The story of Joseph is packed with all the emotions borne of challenging family ties, including the struggle of a wronged brother to forgive his siblings.  Today’s passage from Genesis comes at the end of the story, when their father has died and the brothers worry anew that powerful Joseph will now seek to avenge the wrong they did to him so many years ago.  Harking back to the devotion they all shared to their father, the brothers seek reconciliation.  Joseph offers forgiveness sealed by tears.  By tears and the affirmation that contrary to the vengeance we humans often desire, God desires healing.  “Am I in the place of God?  Even though you intended to do me harm, God intended it for good...” The beauty of Joseph’s response – the wisdom and power he exhibits, resides in his choice: “I am not God.  Nor am I in the place of God.  I am doing simply what God has called me to do.”  God’s healing power of forgiveness prevails.

Forgiveness is heart-changing power.  It doesn’t make sense if what you want is to balance accounts.  It certainly doesn’t make sense if what you want is to even a score.  But Jesus didn’t die to make sense of things.  Jesus died to make love real, to make life possible even in the most heinous of broken and death-dealing situations.  Once we know forgiveness, forgiveness from the heart, we can’t help but see people in a wholly different light.  Did you hear what Joseph said in those last lines today: “So have no fear; I myself will provide for you and your little ones.”  For you and your future.  That’s forgiveness from the heart.  It shapes a life-giving response to the lives of others.

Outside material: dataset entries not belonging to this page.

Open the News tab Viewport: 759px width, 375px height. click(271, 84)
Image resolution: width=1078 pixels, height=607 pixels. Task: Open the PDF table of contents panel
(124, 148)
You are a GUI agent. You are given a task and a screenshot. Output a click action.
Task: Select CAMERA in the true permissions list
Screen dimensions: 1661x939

On this anniversary of 9/11 we do well to remember that our life changed forever four years ago, our view of the world was changed forever.  We became linked with one another through pain and healing, through fear and hope, through death and life.  In a reflection prepared for this anniversary, Bishop Stephen Bouman of the ELCA’s Metropolitan New York synod writes: “Four years ago Ground Zero opened up a global window...[globally many windows of opportunity for strengthening the human community.]  In many ways [some choices made] these past four years of war, terror, and national [pride] have also slammed shut many of these windows… As we gather [today] let us see our [church] altars as links on the long mourners’ bench.  Let us pray for places [of mourning,] of hurt and hope to which we are linked around the world.  Let us find ourselves on the long mourners’ bench with a renewed understanding that the only true security in this world is at the baptismal font and in the well being of every child of God in the world, especially the poor and vulnerable.”  In other words, let us see one another through the lens of a forgiven people, blessed to share that blessing with the world.

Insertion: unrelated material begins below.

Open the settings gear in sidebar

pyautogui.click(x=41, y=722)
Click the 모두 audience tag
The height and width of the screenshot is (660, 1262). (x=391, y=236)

The healing efforts continue still in Manhattan, even as healing efforts and the restoration of hope will need to continue for years to come among the people devastated by hurricane Katrina and by all the unintended and intended disasters between and yet to come.  The mourners’ bench is indeed long, Bishop Bouman continues, “and God’s attention is infinite.  The one who remembers the sparrow is the one who calls us on this anniversary…to solidarity with all who suffer.  [Even those who wrong us, or those we have wronged?  Yes, even these.] 

“We must not look away and we must never forget.  The Church is God’s reminder that suffering is never isolated, meaningless, anonymous, but always linked to the long mourners’ bench upon which we sit, arms linked in [honest] friendship, and linked forever to the cross and resurrection of Jesus.

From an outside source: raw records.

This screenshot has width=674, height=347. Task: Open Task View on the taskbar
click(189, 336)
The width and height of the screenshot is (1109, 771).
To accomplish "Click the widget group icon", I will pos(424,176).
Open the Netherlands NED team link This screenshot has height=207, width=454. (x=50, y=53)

“This suffering world needs a story, and needs to know the end of the story.  Beyond the maelstrom is the empty tomb and the presence of the Risen Christ, Immanuel, God is with us.” 

Today Christ is present with us – in bread and wine, in forgiveness offered, in helping heart and hand extended.  Christ is with us, and that presence is hope for healing in every place, for every soul.  Thanks be to God.